What you need to do
Return the stretch from the line with "Instruction: Click the magnifier search icon" through the line with "This screenshot has height=532, width=770." in the data below, character for character, skipping all pictures.

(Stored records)
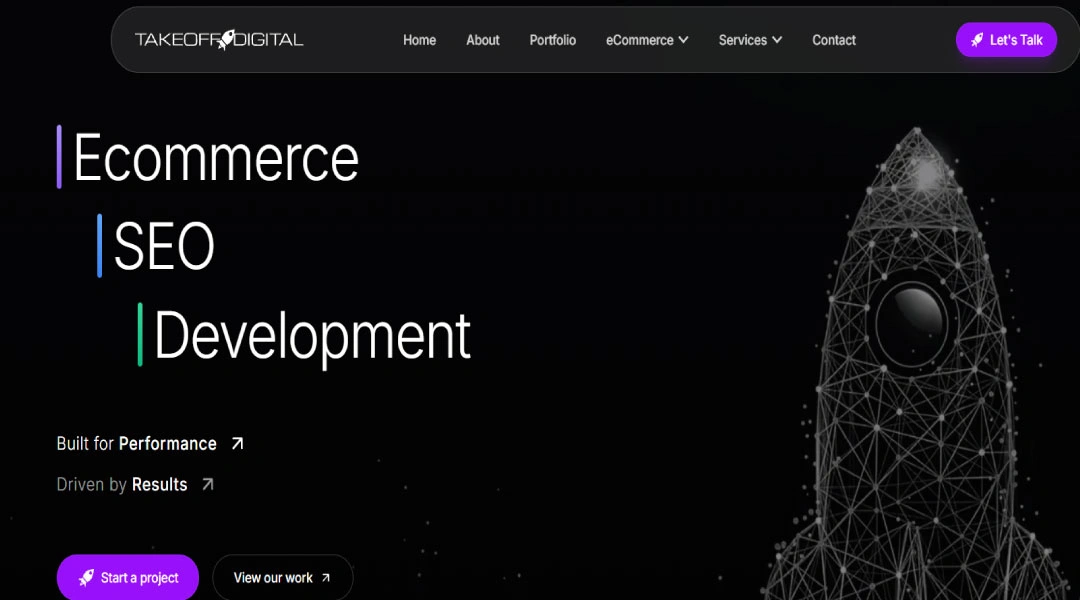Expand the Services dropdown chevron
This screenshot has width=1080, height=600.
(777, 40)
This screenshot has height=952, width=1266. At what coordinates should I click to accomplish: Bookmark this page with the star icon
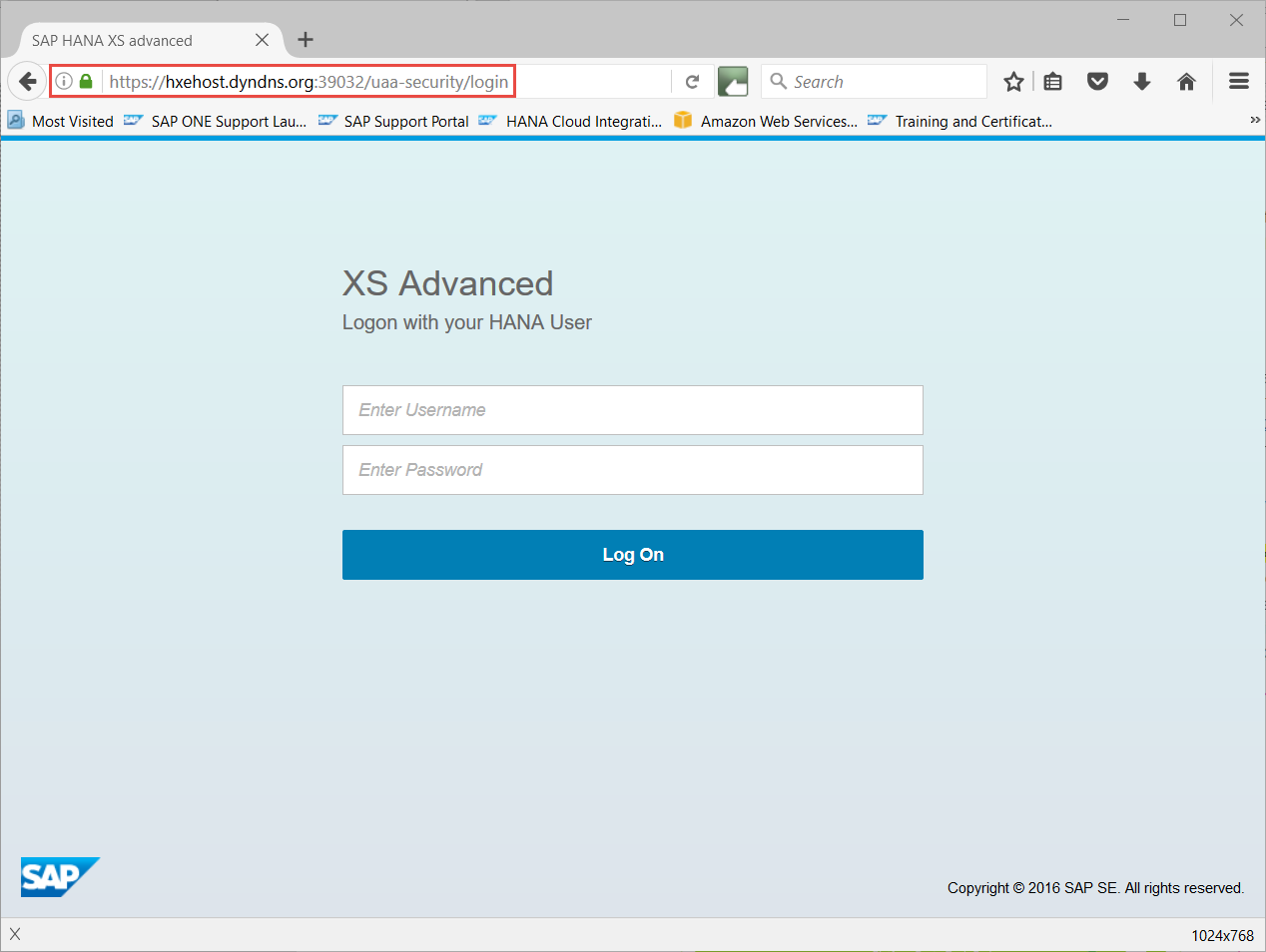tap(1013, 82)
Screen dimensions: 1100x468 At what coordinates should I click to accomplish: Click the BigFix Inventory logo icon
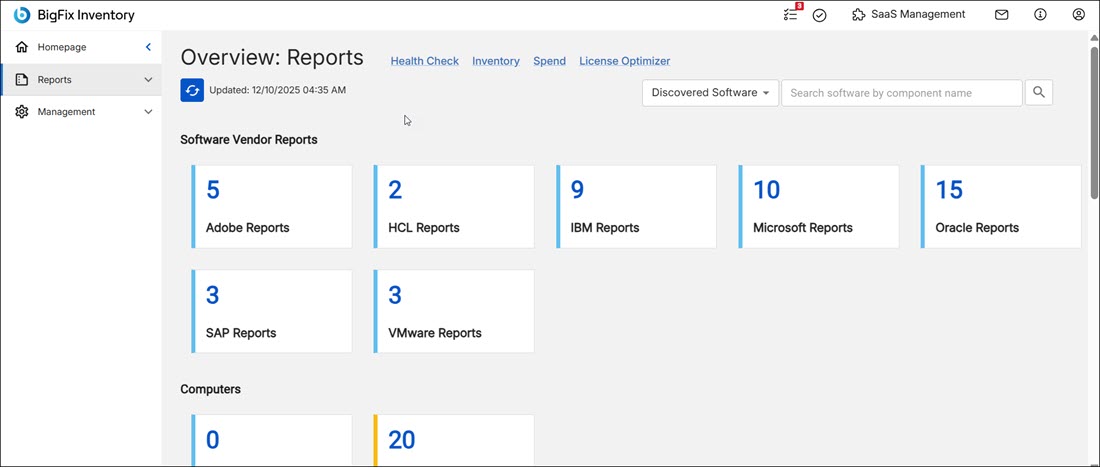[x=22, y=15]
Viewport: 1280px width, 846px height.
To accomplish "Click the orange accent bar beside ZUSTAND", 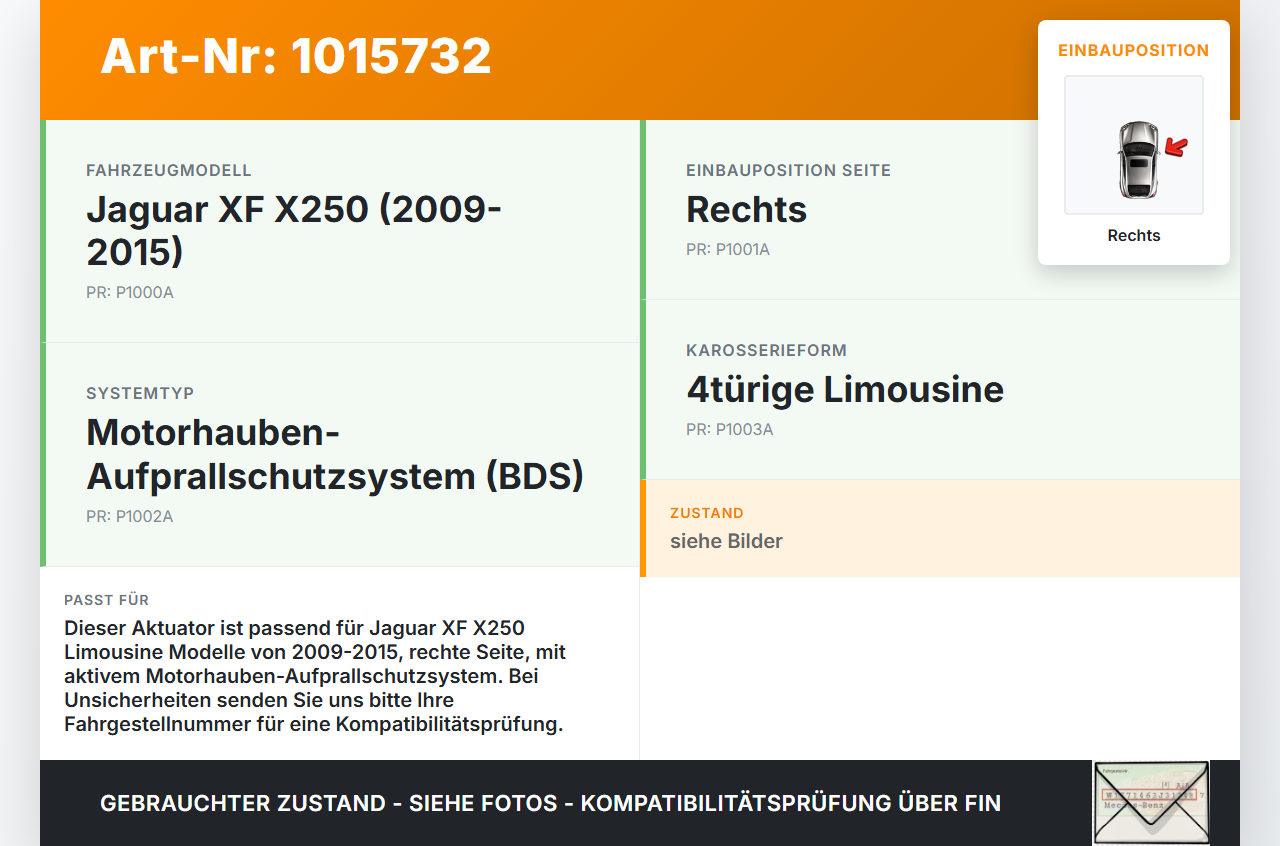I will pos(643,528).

* * *

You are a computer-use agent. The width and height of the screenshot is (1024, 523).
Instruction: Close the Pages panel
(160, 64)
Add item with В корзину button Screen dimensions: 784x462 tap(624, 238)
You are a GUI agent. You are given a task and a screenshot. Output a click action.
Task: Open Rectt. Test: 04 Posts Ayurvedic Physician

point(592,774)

...

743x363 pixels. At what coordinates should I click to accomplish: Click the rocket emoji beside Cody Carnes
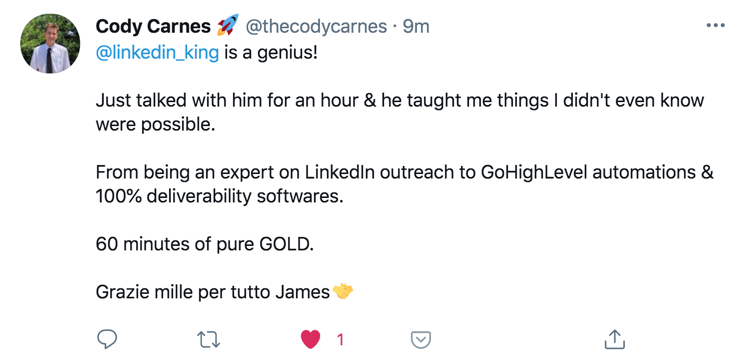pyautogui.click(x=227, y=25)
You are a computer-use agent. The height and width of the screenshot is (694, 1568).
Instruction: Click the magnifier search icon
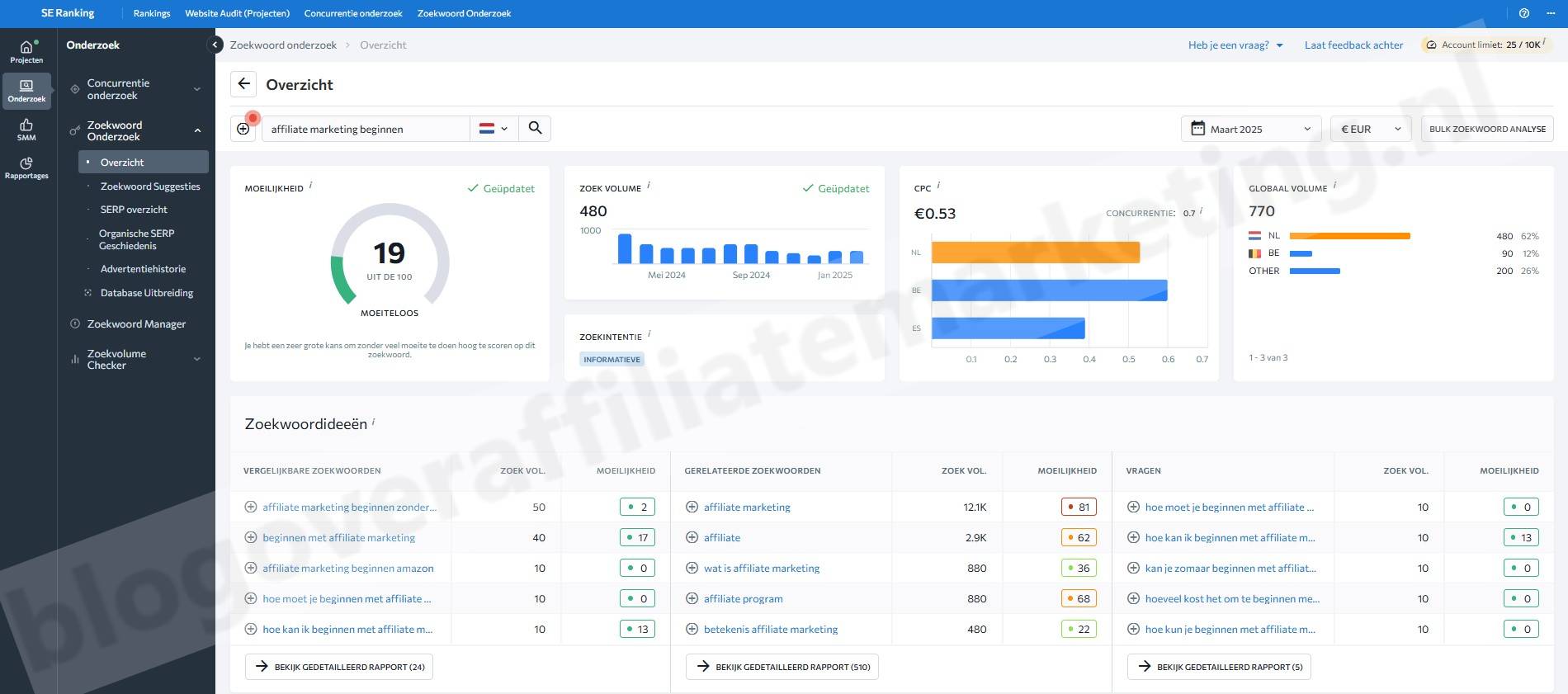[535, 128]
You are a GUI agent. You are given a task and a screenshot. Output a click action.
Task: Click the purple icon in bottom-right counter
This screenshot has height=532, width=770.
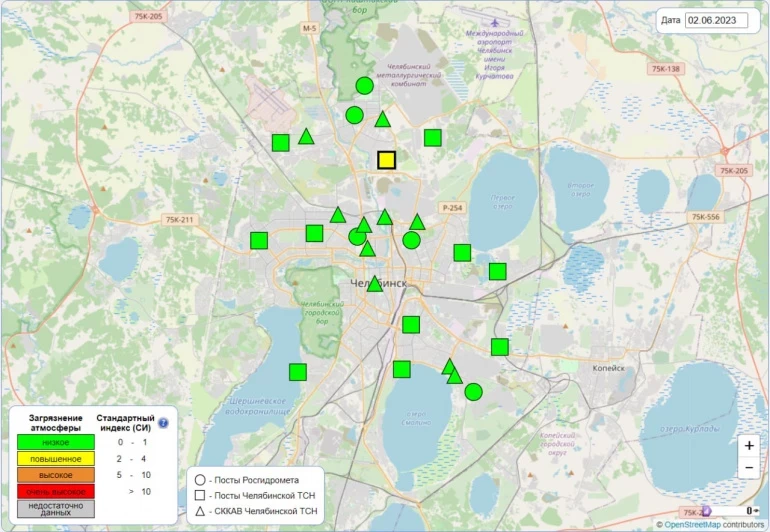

Answer area
Instruction: Click the magnifier search icon
[535, 128]
You are a GUI agent. You are given a task and a screenshot. Output a click action.
Task: Click the purple icon in bottom-right counter
This screenshot has height=532, width=770.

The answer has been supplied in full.